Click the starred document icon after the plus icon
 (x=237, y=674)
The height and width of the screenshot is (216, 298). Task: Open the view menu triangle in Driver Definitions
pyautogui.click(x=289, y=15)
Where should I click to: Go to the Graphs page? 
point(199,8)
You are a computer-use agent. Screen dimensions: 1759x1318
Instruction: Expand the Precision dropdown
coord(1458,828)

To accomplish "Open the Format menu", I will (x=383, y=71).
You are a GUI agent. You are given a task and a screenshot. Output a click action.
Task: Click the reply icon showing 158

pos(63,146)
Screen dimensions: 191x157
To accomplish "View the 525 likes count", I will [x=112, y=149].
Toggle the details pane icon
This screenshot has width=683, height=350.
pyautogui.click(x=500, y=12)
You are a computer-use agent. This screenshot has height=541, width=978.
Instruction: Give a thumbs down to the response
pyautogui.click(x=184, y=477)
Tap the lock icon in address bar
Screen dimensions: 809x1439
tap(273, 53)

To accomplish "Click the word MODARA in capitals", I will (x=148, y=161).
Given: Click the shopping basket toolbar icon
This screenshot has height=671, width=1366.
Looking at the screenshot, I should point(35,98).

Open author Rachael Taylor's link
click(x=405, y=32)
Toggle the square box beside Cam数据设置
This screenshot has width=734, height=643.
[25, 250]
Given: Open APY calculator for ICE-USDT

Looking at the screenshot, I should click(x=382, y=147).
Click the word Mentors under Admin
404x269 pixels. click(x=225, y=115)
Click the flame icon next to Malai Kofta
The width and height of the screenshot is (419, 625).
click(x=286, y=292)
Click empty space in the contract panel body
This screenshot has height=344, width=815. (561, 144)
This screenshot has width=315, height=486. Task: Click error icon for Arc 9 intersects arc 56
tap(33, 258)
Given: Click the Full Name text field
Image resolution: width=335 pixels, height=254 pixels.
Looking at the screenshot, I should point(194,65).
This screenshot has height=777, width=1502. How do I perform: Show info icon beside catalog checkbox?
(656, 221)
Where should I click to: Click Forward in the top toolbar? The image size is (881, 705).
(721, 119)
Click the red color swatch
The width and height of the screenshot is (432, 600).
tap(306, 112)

★ ★ ★

- What you are asked to do
Give exactly the lines from the one with "This screenshot has height=777, width=1502." to the end of the entries, nothing before them.

- Solution to this exercise
This screenshot has height=777, width=1502. How do I perform: Show info icon beside catalog checkbox?
(656, 221)
Where should I click to: Click Forward in the top toolbar? The image size is (881, 705).
(721, 119)
Click the red color swatch
The width and height of the screenshot is (432, 600).
tap(306, 112)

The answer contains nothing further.